───── Exercise inputs ─────

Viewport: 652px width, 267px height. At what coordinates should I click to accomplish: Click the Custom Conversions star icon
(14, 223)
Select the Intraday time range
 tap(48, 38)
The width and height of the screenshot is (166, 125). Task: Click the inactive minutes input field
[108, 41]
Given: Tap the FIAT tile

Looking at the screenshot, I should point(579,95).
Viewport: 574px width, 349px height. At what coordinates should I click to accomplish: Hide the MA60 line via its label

─────

Task to complete -> Start with the line that contains "Given: Tap the FIAT tile", end with the last line of the entries, and please retype every line in that span exactly, with no others.

Task solution ->
Given: Tap the FIAT tile

Looking at the screenshot, I should point(579,95).
Viewport: 574px width, 349px height. At what coordinates should I click to accomplish: Hide the MA60 line via its label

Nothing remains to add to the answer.